Before any movement begins, all the constraints and goals must be defined by the means of steering behaviors (see summary in Table 4). The whole process starts with a random positioning of chip components in a 3D search space. Then the game moving algorithm is applied where the main goal is the MINIMAL SPACE one.

Table 4. The constraints and goals mapping to steering behaviors.

The whole game may be divided in two logical stages. The aim of the first stage is to find minimal local arrangements of connected neighbors (NEIGHBOR constraint). During this stage, the gravity force is completely neglected and the main steering behavior that let this stage accomplish is cohesion. The components are moved toward the center of mass of the neighborhood until they collide. When no further move is possible, components try to rotate in an obtained position to minimize the neighborhood volume. Just like in the simulated annealing algorithm, better configurations are always accepted while worst are accepted with a certain probability. In the same time, while moving closer toward its connected neighbors, components are affected by repulsive forces from components that are either not directly connected to them or should not be placed close to each other (separation steering behavior). In order to incorporate the SPATIAL ARRANGEMENT goal, the alignement steering behavior is applied. The example configuration of components obtained in such a way is presented in Fig. 3. At the first glance it seems to be far away from the optimal one, but only few more actions are required to improve it.

Fig. 3.
figure 3

The example configuration of components obtained in the first stage of the game.

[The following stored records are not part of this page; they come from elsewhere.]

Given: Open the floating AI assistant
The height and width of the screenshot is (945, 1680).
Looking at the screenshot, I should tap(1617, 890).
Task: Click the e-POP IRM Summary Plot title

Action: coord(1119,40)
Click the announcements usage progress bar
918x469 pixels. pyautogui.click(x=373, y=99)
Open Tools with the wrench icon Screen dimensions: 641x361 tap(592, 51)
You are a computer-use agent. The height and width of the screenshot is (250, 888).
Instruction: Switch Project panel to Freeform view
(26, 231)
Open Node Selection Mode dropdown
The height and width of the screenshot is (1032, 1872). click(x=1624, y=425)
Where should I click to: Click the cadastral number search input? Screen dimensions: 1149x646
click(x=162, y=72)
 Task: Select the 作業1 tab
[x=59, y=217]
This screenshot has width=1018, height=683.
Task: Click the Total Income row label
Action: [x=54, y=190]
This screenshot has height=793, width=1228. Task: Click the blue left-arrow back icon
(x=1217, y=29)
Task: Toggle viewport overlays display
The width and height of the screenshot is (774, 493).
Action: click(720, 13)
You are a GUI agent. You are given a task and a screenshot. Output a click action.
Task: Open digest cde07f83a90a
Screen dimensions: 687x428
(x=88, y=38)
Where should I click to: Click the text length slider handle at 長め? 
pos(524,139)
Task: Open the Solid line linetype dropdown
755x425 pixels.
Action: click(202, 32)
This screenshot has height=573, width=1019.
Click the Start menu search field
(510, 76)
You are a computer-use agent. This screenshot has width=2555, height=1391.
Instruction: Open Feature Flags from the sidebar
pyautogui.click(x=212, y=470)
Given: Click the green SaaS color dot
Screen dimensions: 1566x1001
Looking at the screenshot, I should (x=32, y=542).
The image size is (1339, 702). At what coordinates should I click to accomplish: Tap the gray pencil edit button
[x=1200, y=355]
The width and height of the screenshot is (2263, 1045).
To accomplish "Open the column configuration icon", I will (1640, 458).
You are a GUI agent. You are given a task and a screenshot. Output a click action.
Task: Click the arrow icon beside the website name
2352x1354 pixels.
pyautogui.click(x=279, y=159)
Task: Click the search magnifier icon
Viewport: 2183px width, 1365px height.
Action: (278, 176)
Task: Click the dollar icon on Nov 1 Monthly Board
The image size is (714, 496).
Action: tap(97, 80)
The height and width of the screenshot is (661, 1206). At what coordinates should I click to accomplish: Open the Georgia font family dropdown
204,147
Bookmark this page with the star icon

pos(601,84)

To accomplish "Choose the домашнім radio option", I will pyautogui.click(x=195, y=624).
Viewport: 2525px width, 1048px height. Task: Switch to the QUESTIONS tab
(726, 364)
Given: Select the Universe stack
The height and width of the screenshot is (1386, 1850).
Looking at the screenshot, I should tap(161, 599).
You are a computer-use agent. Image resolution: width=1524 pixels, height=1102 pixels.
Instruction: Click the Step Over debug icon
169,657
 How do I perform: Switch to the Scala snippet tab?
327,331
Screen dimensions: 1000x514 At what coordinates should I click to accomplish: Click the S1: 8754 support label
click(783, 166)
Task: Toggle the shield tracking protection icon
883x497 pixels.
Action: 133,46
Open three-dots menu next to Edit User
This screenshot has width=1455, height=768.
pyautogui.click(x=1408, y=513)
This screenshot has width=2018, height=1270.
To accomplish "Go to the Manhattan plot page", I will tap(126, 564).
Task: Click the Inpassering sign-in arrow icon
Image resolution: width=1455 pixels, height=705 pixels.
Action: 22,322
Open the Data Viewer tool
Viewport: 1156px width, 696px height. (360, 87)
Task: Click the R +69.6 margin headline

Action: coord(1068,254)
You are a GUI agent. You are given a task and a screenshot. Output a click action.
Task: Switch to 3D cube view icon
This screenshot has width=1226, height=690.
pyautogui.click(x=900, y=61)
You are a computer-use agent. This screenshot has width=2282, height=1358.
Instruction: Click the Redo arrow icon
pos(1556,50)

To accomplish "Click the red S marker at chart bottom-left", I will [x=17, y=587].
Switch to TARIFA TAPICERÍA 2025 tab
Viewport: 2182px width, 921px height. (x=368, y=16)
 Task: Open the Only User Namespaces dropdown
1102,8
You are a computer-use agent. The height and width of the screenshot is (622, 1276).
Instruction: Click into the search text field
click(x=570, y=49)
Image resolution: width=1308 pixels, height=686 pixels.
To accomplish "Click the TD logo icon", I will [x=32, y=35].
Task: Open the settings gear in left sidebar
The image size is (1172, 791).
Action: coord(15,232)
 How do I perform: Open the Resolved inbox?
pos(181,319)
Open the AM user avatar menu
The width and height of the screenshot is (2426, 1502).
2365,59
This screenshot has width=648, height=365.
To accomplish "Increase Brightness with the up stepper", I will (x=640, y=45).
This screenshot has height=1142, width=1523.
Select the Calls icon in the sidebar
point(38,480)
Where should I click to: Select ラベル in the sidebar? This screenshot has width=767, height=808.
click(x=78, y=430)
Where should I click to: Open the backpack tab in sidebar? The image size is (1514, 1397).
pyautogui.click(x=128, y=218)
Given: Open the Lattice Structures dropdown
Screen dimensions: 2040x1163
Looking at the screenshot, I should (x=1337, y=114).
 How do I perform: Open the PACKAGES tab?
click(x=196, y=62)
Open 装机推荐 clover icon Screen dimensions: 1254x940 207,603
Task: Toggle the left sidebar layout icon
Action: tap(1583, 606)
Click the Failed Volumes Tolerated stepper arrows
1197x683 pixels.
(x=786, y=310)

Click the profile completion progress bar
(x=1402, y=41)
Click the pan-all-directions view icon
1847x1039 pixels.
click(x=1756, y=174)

The first stage is finished by the game player (designer). She/he turns on the gravity and the second stage starts. Now, the aim of the game is to squeeze the intermediate solution. To better understand the proposed approach, let’s imagine the process of collecting spilled deck of cards from the table. First, we grab all the cards and try to hold them. After that, we lower the cards on the table without dropping them from the hand and they are aligned in one dimension. Then, we make a 90-degree turn and repeat the procedure to aligned them in a second dimension. The same process is applied to a components configuration. While keeping the attraction forces among neighbors, the configuration is affected by gravity. It falls down into a 90-degree V-shape (virtual table). A 90-degree V-like shape eliminates the need of turning the configuration and repeating the falling procedure. After reaching the virtual ground, the chip is much more compact (see Fig. 4).

Fig. 4.
figure 4

The example configuration of components obtained in the second stage of the game.

6 Conclusions and Future Prospects

The presented approach is a part of ongoing research on building a flexible software architecture framework which will enable solving the 3D integrated circuits layout problem. The task is not only up-to-date but very challenging one as well. The market electronic design automation (EDA) tools are dedicated solutions adjusted to present technology limitations. Most of them are not fully 3D aware but rather adapt 2D algorithms (2.5D IC design flow) [18]. Treating circuit components as an autonomous agents that are governed by the laws of Newtonian physics and navigate around their virtual reality, is a completely new approach to solving this problem. Both goals and constraints are described by the means of steering behaviors. Even though the final outcome of the research is still hard to predict, taking into account the preliminary results and practical applications of autonomous agents in complex and dynamic environments like a crowd simulation, we strongly belief that it is worth pursuing.